From San Cristóbal we got an 12 hour overnight ADO bus to Oaxaca. Not a patch on ETN buses! Not a comfortable journey and not even a sandwich or bottle of water. Never again ADO!

Oaxaca was everything we expected ( and were told by you guys! ) and more. We a week here and wished we had gone with our original plan to spend a month! The centre of the city, the buildings, the churches, the food, the markets, the bars were all a delight.
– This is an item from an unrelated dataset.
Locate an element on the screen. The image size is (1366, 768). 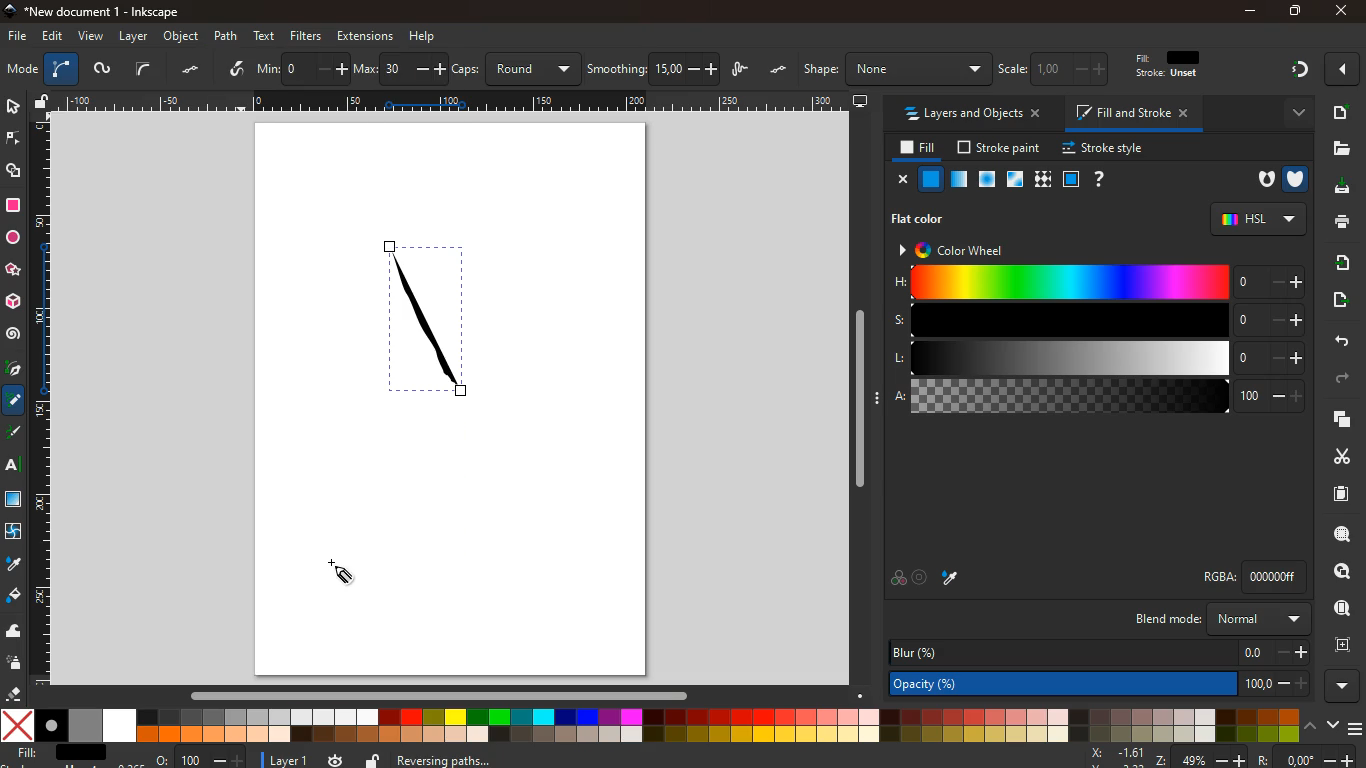
fill is located at coordinates (919, 149).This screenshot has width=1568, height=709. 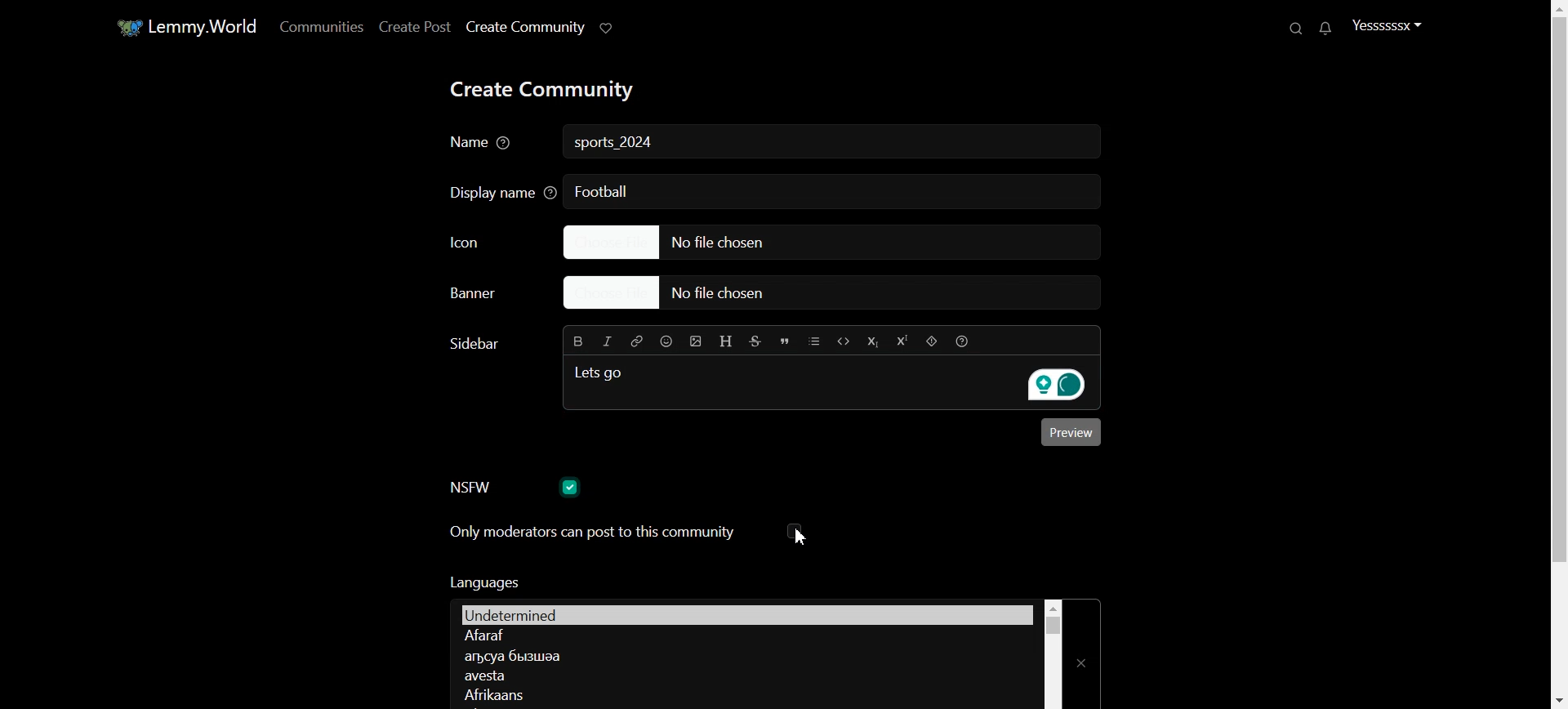 What do you see at coordinates (785, 341) in the screenshot?
I see `Quote` at bounding box center [785, 341].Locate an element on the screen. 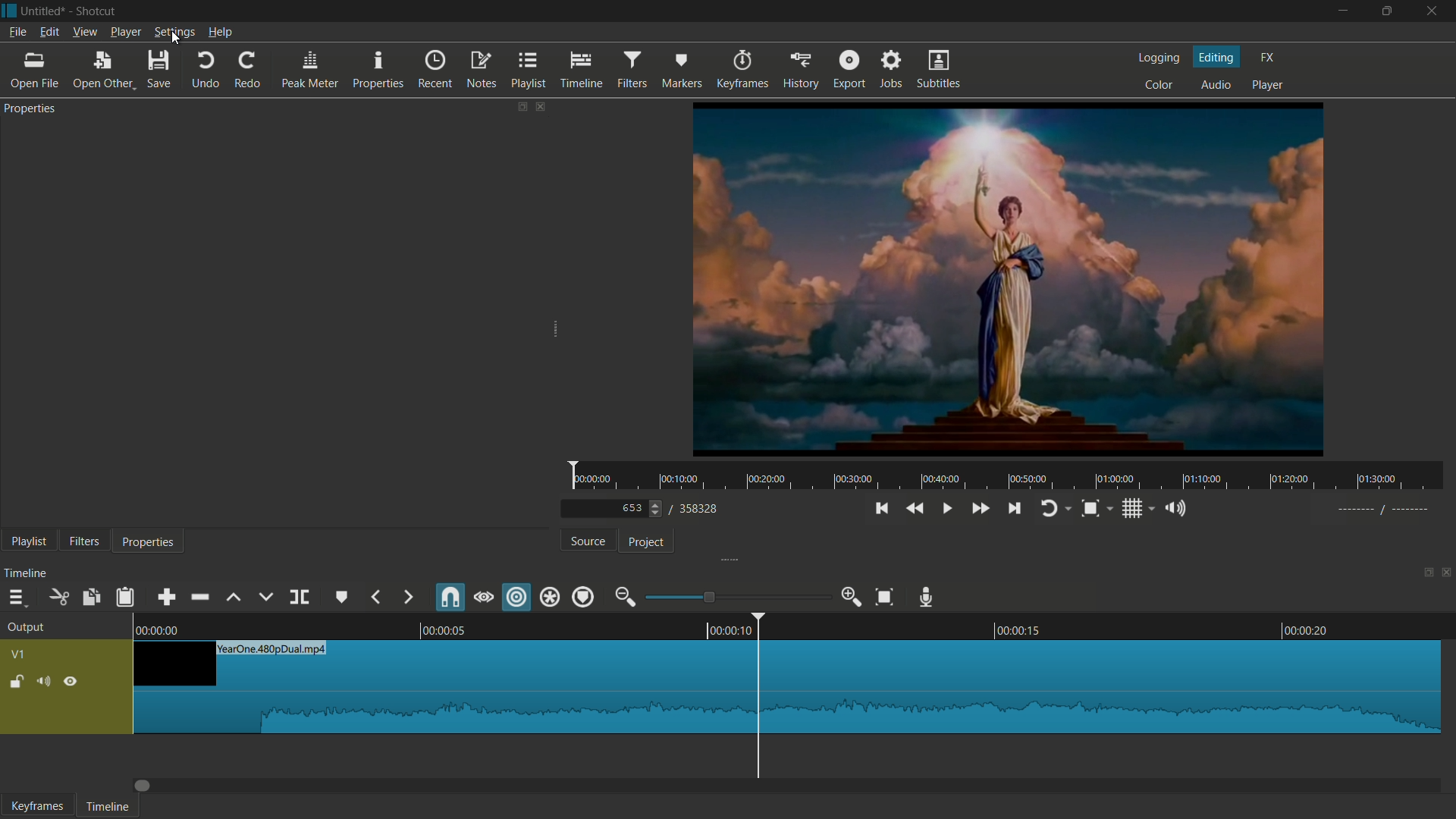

We stayed at the Dutch run, Hotel Con Corazon which is similar in concept to Hotel Ninos in Vusco in that it directs profits into supporting education projects in the local area. Quite apart from its good works, the place is so well run. The rooms are some of the best we have stayed in in Mexico, the staff are a delight. Highly recommended- believe me, from me, thatbis high praise indeed.

We found some great restaurants but found the famed bbq section of the main market disappointing. Even after a month in Italy before we came, we enjoyed some of the best pizzas we have ever eaten in one place.

The city was alive with the start of Xmas, the festival of the virgin of Guadalupe and quite a few weddings. Monte Alban was absolutely stunning and so easy to get to.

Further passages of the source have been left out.